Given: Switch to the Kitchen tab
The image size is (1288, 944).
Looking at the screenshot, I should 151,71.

--

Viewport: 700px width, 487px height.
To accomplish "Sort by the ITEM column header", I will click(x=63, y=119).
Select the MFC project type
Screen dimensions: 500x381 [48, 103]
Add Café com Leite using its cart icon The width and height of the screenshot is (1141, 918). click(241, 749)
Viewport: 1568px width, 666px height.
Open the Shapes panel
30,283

==

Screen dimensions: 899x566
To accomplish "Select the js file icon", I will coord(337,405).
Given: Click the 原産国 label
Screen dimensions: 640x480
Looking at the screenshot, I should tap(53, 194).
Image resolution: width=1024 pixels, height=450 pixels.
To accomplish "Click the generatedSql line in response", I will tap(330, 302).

- **Problem**
Among the lines above, which ones hold the string "Viewport"? Show them.

- **Worked solution**
Viewport: 700px width, 487px height.
Viewport: 1568px width, 666px height.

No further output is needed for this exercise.